THE GOVERNMENT Saturday defended Foreign Secretary Perfecto Yasay Jr. from stinging criticism he did not fight for the inclusion of an international tribunal’s ruling favoring the Philippines over China in the final document of a recently held Southeast Asian foreign ministers meeting in Laos.
Outgoing envoy to the United States Jose Cuisia and former Foreign Secretary Albert del Rosario had both expressed dismay at Yasay, who they said did not push his peers at the Association of Southeast Asian Nations (Asean) hard enough to include Manila’s position in their final joint communiqué.
But peace process adviser Jesus Dureza, a senior aide to President Duterte, said he believed the country’s position had not been weakened by the perceived diplomatic misstep, saying both Cuisia’s and Del Rosario’s observations were misplaced.

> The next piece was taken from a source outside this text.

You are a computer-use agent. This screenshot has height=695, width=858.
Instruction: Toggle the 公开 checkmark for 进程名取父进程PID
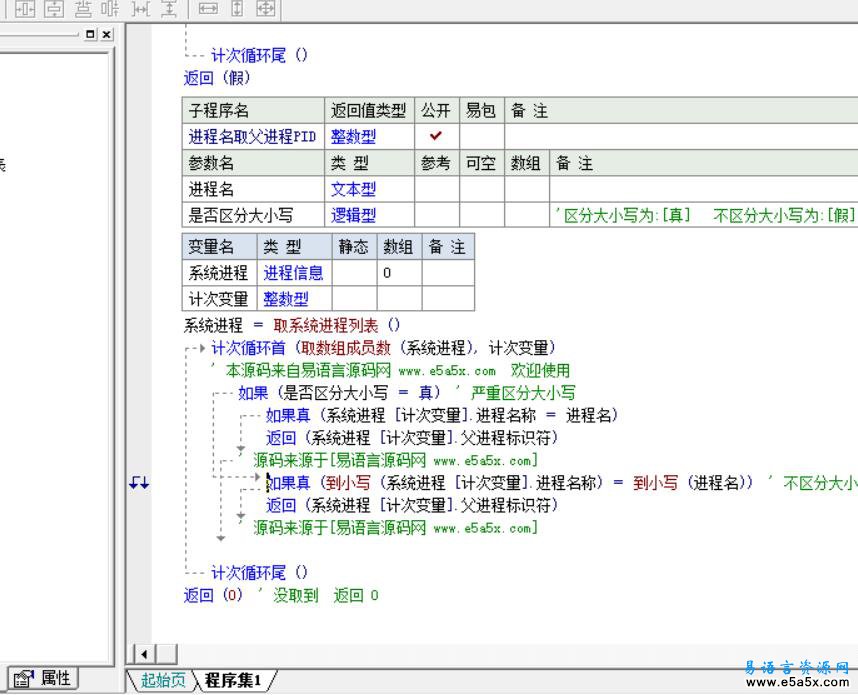coord(435,137)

Dureza said their criticism of Yasay appeared to have been “knee-jerk” reactions, and that both seemed to have acted as “kibitzers.”
“I think it’s very unfair and I expected better from these two gentlemen that before they publicly criticized the incumbent secretary of foreign affairs of President Duterte, they could have done due diligence to find out what was the real position of the government,” Dureza told state-broadcaster Radyo ng Bayan.
He said both men were “seasoned diplomats” who should have at least sought an audience with Yasay before criticizing him.
Dureza said the diplomats knew very well that the regional bloc’s statements had to be approved unanimously by all member states. An objection from even just one member could prevent the issuance of a statement, he said, alluding to the 2012 Asean meeting in Cambodia where the group failed to issue a statement for the first time in its history.
Had Cuisia and Del Rosario closely studied the recent Asean statement, they would have seen that it “did not in any way weaken the legal foundation of our claim,” he said.
“On the contrary, the statement, from my assessment, was a resounding diplomatic triumph that enabled Asean to join our traditional partners or allies and the international [community] in urging China to uphold and give respect to the processes under the Unclos (United Nations Convention on Law of the Sea) in resolving the South China Sea or West Philippine Sea issue,” Dureza said.
The statement “implicitly” called for respect for the ruling, Dureza said, as he lashed out at Cuisia over the latter’s observation of the current secretary’s supposedly “glum demeanor” when he announced the Philippines had won its arbitral case.
‘I did my job’
“He was viewing all this from perception without going to see and finding out what is the real position of this present government in relation to China and in relation to the arbitral ruling of the United Nations,” he said.
For his part, Yasay maintained Saturday that he did his job and rallied Asean support for the Philippines’ case against China.
“The united statement and joint communiqué of Asean as worded did not in any way weaken the legal foundations of our claim and the award given to us by the arbitral tribunal,” Yasay in a text message to the Inquirer.
The chief diplomat said “the [Asean] statement was a resounding diplomatic triumph.”
He said the Asean document rallied support from the international community in urging China to uphold international law and respect the mechanisms under the Unclos to settle sea disputes.
The statement “has implicitly called for respect of the Ruling of the Arbitral Tribunal,” Yasay said.